Stated goal:
Could you copy out the records below word for word, starting from their first line and continuing through the line that contains "Looking at the screenshot, I should pos(167,17)."?

Records for locating displayed items:
** begin **

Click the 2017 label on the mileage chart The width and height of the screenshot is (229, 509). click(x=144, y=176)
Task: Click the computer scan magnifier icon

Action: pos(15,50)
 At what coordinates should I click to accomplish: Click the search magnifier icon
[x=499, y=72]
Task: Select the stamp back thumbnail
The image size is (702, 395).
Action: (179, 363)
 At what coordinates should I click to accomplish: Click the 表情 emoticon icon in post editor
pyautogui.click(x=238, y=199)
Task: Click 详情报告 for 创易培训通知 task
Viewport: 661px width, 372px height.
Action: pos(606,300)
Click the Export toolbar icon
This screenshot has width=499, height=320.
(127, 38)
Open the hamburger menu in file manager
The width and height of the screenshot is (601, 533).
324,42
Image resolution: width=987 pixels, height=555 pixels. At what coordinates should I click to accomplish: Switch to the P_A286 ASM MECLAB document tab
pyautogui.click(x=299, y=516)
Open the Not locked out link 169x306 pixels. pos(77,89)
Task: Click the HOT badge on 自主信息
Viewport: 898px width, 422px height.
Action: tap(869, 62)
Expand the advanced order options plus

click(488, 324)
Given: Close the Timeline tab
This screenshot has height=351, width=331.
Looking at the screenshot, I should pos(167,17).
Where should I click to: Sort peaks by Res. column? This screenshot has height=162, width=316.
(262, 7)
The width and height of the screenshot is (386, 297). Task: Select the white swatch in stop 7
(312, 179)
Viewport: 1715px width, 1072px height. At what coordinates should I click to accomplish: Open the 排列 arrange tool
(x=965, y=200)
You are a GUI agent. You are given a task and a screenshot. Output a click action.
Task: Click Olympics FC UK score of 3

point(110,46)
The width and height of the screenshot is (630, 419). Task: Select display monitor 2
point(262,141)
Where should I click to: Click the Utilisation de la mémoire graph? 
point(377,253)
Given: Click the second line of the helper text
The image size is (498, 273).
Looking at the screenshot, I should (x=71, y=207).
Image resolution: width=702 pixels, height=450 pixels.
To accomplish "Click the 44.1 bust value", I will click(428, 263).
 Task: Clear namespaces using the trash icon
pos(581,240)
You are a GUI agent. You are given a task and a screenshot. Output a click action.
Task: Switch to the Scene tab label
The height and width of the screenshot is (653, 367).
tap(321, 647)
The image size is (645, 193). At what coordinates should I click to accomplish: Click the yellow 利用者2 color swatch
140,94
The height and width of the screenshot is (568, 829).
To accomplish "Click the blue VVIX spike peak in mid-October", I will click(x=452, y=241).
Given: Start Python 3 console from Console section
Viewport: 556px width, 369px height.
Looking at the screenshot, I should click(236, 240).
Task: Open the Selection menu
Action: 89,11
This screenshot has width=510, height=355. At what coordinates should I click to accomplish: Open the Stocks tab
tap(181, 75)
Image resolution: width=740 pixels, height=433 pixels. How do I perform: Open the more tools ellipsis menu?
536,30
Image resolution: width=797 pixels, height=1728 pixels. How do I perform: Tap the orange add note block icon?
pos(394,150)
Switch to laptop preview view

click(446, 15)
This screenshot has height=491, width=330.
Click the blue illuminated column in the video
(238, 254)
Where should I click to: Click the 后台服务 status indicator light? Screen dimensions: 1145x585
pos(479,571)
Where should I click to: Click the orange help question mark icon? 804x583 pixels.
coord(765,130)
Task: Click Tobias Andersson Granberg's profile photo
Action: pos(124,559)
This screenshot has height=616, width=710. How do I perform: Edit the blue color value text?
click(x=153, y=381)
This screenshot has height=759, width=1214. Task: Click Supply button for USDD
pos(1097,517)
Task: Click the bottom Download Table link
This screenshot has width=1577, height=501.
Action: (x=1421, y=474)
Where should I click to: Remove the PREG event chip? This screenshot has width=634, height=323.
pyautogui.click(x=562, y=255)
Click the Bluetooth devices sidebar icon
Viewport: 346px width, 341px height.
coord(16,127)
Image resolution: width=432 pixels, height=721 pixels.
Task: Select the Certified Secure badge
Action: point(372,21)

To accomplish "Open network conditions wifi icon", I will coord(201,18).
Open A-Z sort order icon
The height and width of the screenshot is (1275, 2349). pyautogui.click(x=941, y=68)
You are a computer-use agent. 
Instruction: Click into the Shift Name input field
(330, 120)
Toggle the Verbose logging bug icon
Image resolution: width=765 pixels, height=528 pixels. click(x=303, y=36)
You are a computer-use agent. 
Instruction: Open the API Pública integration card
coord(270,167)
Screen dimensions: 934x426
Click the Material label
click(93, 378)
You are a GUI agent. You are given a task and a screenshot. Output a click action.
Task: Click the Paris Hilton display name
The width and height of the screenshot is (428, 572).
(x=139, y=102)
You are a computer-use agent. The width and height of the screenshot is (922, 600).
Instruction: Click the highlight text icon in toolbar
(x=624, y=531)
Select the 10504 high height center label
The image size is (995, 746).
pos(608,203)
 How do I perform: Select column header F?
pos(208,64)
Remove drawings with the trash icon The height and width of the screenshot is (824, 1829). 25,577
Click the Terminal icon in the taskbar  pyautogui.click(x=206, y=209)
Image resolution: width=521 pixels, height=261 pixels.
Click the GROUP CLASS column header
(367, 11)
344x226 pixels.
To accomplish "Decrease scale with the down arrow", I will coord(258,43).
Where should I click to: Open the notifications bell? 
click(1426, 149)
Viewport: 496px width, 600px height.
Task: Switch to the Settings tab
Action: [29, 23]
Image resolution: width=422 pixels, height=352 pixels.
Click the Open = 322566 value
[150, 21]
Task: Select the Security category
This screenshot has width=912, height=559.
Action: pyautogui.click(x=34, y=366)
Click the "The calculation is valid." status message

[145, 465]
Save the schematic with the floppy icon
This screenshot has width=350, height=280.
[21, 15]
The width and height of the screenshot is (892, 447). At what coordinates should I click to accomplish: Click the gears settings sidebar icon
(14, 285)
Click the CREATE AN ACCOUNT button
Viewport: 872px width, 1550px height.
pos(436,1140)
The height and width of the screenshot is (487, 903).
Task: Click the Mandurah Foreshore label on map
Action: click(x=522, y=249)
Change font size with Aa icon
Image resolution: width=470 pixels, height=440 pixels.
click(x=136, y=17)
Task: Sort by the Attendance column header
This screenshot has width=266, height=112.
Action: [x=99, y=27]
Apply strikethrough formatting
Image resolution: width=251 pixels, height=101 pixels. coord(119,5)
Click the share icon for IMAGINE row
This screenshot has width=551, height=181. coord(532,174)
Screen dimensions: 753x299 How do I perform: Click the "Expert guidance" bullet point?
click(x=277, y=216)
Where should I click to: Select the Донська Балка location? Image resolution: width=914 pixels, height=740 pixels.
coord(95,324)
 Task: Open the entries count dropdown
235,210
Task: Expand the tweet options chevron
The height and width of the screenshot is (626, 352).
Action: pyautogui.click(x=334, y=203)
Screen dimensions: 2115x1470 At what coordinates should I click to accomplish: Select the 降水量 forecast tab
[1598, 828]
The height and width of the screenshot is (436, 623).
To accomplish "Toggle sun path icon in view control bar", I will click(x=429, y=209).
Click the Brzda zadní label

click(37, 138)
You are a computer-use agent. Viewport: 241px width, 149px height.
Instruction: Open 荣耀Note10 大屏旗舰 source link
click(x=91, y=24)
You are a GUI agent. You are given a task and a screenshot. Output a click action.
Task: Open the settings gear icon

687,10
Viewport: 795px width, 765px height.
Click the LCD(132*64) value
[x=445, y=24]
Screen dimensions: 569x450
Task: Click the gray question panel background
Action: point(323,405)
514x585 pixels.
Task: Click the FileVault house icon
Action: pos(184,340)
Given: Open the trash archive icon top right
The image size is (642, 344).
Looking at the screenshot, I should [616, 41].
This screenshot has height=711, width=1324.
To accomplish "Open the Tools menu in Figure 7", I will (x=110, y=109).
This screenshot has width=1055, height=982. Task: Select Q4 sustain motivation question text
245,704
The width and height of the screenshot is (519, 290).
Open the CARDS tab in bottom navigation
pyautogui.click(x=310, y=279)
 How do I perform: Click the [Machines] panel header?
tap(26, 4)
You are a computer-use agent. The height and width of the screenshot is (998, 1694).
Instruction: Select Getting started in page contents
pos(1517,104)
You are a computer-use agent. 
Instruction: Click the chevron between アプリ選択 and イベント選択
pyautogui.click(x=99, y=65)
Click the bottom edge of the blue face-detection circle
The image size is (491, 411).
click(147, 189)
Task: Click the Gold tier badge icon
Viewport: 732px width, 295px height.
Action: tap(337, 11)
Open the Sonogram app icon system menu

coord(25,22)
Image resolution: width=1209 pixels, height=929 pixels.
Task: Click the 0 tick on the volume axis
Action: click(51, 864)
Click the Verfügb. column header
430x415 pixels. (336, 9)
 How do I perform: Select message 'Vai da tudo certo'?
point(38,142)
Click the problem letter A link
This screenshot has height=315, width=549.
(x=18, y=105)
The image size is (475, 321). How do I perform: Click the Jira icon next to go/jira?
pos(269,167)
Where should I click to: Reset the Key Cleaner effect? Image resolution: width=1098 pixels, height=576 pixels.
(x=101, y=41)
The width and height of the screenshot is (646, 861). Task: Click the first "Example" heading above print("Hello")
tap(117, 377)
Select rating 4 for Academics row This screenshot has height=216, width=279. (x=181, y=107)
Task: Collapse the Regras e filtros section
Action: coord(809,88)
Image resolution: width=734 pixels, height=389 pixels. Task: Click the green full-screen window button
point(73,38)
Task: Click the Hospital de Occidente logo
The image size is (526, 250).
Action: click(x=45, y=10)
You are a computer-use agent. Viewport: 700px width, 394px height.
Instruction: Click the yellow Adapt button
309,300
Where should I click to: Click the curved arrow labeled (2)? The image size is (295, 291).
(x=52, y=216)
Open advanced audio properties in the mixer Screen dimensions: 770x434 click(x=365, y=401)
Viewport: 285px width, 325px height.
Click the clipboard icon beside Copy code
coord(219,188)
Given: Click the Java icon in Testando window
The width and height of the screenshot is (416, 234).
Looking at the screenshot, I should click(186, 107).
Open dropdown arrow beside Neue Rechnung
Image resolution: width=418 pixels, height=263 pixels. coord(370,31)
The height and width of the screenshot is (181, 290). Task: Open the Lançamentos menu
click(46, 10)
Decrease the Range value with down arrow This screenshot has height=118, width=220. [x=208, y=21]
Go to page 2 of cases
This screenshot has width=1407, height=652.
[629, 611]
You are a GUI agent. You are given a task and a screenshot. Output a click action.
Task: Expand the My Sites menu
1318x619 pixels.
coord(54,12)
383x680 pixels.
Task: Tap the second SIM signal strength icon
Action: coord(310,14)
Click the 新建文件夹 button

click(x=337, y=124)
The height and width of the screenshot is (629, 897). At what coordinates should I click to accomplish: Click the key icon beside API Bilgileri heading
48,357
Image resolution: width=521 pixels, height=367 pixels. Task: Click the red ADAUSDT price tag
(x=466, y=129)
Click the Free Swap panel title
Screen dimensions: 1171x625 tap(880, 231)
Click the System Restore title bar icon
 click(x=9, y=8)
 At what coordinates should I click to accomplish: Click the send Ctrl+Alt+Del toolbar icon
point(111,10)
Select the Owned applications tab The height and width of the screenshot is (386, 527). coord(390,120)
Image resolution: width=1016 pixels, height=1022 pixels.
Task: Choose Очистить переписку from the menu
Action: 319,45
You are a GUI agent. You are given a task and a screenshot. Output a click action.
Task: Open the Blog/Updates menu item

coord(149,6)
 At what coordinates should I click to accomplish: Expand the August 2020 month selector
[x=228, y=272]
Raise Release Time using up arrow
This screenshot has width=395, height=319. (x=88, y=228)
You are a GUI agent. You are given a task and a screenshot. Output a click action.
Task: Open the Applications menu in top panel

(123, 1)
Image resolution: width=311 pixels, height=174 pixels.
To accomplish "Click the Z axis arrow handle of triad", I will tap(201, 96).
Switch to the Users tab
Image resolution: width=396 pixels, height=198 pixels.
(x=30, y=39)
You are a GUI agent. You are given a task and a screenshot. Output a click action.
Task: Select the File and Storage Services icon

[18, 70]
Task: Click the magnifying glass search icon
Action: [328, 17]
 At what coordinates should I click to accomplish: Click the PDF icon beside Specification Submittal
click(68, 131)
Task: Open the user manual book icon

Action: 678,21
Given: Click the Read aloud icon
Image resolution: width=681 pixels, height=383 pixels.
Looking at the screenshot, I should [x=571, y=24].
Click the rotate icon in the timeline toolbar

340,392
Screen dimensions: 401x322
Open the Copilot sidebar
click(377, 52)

** end **

The result:
Click the 2017 label on the mileage chart The width and height of the screenshot is (229, 509). click(x=144, y=176)
Task: Click the computer scan magnifier icon

Action: pos(15,50)
 At what coordinates should I click to accomplish: Click the search magnifier icon
[x=499, y=72]
Task: Select the stamp back thumbnail
The image size is (702, 395).
Action: (179, 363)
 At what coordinates should I click to accomplish: Click the 表情 emoticon icon in post editor
pyautogui.click(x=238, y=199)
Task: Click 详情报告 for 创易培训通知 task
Viewport: 661px width, 372px height.
Action: pos(606,300)
Click the Export toolbar icon
This screenshot has width=499, height=320.
(127, 38)
Open the hamburger menu in file manager
The width and height of the screenshot is (601, 533).
324,42
Image resolution: width=987 pixels, height=555 pixels. At what coordinates should I click to accomplish: Switch to the P_A286 ASM MECLAB document tab
pyautogui.click(x=299, y=516)
Open the Not locked out link 169x306 pixels. pos(77,89)
Task: Click the HOT badge on 自主信息
Viewport: 898px width, 422px height.
Action: tap(869, 62)
Expand the advanced order options plus

click(488, 324)
Given: Close the Timeline tab
This screenshot has height=351, width=331.
Looking at the screenshot, I should pos(167,17).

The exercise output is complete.